>>>
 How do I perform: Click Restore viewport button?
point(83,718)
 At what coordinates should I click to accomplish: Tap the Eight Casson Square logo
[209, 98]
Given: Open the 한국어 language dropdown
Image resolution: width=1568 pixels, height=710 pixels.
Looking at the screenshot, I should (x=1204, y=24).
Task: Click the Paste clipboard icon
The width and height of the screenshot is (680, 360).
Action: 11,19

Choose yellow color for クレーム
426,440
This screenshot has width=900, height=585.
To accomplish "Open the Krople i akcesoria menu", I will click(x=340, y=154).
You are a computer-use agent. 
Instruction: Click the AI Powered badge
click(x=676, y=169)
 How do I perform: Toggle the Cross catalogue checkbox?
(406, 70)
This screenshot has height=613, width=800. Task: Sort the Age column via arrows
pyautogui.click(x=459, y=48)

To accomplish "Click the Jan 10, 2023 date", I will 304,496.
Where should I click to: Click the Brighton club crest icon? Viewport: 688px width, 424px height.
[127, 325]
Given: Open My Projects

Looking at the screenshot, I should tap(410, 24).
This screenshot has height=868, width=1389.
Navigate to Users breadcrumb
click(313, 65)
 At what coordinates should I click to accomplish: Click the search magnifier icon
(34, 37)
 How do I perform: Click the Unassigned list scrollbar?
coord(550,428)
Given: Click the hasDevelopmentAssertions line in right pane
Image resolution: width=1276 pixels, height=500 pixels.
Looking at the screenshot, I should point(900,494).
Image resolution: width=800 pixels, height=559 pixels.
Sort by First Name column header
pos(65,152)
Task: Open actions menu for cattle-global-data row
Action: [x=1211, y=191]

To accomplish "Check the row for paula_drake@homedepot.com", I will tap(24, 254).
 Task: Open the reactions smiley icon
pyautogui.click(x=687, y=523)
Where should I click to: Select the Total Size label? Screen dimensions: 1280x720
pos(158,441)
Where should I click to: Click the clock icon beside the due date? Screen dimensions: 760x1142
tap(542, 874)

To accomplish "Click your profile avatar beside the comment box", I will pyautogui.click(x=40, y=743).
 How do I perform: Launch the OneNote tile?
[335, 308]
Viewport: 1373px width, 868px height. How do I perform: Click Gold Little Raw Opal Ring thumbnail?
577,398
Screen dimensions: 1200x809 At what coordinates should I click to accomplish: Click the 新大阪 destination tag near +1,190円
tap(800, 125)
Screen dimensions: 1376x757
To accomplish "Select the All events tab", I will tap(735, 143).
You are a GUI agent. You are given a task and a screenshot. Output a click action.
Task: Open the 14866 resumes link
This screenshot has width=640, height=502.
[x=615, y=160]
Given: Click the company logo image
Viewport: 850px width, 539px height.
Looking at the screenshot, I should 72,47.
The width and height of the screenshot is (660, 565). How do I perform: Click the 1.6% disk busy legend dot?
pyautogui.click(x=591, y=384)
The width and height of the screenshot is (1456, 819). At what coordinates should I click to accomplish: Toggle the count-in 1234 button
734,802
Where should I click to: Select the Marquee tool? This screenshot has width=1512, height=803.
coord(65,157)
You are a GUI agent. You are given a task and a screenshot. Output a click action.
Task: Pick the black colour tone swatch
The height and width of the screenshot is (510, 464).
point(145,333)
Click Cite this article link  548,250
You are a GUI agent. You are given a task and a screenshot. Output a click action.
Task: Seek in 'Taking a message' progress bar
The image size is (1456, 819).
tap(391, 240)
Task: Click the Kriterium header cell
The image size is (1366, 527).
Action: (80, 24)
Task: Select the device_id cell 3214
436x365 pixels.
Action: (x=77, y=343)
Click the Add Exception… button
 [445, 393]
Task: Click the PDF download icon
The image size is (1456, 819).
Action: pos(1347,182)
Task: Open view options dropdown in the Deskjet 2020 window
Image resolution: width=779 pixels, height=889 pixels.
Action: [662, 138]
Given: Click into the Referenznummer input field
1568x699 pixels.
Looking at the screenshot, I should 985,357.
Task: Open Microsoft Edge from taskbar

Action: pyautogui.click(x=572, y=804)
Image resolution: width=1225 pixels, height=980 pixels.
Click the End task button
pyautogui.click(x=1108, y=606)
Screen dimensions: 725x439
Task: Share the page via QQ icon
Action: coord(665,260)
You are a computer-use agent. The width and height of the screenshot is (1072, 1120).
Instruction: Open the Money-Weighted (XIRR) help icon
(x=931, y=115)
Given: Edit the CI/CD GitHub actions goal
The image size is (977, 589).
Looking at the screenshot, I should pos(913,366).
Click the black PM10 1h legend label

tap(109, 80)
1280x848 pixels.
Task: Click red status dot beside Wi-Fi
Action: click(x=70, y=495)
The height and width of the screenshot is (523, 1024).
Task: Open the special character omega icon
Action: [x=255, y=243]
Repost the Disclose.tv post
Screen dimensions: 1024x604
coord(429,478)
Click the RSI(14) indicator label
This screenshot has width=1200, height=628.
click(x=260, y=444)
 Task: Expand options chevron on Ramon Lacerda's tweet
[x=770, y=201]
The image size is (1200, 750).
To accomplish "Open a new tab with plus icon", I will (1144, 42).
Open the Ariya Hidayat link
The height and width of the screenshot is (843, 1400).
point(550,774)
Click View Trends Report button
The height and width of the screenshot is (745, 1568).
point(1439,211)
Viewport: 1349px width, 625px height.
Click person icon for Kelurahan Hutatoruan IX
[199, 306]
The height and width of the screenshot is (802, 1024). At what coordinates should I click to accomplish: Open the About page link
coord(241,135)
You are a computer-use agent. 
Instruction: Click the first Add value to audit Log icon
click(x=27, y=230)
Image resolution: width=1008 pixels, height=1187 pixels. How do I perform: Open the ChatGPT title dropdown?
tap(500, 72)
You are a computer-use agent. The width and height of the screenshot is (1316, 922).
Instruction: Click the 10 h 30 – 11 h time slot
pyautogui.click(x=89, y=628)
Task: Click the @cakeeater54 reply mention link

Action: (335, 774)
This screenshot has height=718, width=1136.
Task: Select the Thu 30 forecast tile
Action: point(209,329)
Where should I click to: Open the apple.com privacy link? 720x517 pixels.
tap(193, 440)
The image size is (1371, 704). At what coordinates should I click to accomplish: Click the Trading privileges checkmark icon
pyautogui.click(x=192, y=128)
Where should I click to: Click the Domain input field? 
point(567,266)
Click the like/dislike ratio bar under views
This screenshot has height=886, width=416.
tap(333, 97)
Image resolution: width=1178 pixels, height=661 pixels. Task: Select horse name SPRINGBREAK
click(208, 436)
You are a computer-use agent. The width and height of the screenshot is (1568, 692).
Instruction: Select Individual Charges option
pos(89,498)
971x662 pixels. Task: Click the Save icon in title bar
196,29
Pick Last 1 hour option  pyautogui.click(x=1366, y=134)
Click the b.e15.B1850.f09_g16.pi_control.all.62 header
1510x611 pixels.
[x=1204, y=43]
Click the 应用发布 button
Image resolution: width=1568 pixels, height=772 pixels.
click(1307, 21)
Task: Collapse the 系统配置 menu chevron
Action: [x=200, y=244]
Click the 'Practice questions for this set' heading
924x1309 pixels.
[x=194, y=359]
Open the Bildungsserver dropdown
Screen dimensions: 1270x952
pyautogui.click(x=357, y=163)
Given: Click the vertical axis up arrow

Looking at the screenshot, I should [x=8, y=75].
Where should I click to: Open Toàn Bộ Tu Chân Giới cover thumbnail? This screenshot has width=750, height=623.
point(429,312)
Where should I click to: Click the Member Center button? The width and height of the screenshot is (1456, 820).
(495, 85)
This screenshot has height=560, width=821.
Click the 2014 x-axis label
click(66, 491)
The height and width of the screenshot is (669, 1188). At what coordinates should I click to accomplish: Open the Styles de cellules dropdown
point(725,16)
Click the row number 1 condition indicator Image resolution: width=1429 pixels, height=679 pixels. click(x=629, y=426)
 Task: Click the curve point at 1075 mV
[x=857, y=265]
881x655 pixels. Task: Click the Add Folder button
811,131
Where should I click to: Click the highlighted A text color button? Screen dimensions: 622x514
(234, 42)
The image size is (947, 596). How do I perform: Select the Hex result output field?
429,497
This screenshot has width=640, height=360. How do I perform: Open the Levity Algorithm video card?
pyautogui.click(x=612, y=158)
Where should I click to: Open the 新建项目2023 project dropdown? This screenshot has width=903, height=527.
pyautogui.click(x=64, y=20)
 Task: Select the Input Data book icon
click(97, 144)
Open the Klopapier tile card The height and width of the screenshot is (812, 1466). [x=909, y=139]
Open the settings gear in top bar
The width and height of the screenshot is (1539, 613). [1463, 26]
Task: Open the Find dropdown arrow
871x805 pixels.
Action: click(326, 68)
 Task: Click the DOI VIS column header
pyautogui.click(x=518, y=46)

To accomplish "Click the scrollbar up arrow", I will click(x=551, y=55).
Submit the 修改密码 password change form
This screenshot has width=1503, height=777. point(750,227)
<<<
What is required: Take from the material above the lines running from the one with "Task: Open view" through the one with "Click View Trends Report button", and repeat them exactly, with nothing else.

Response area:
Task: Open view options dropdown in the Deskjet 2020 window
Image resolution: width=779 pixels, height=889 pixels.
Action: [662, 138]
Given: Click into the Referenznummer input field
1568x699 pixels.
Looking at the screenshot, I should 985,357.
Task: Open Microsoft Edge from taskbar

Action: pyautogui.click(x=572, y=804)
Image resolution: width=1225 pixels, height=980 pixels.
Click the End task button
pyautogui.click(x=1108, y=606)
Screen dimensions: 725x439
Task: Share the page via QQ icon
Action: coord(665,260)
You are a computer-use agent. The width and height of the screenshot is (1072, 1120).
Instruction: Open the Money-Weighted (XIRR) help icon
(x=931, y=115)
Given: Edit the CI/CD GitHub actions goal
The image size is (977, 589).
Looking at the screenshot, I should pos(913,366).
Click the black PM10 1h legend label

tap(109, 80)
1280x848 pixels.
Task: Click red status dot beside Wi-Fi
Action: click(x=70, y=495)
The height and width of the screenshot is (523, 1024).
Task: Open the special character omega icon
Action: [x=255, y=243]
Repost the Disclose.tv post
Screen dimensions: 1024x604
coord(429,478)
Click the RSI(14) indicator label
This screenshot has width=1200, height=628.
click(x=260, y=444)
 Task: Expand options chevron on Ramon Lacerda's tweet
[x=770, y=201]
The image size is (1200, 750).
To accomplish "Open a new tab with plus icon", I will (1144, 42).
Open the Ariya Hidayat link
The height and width of the screenshot is (843, 1400).
point(550,774)
Click View Trends Report button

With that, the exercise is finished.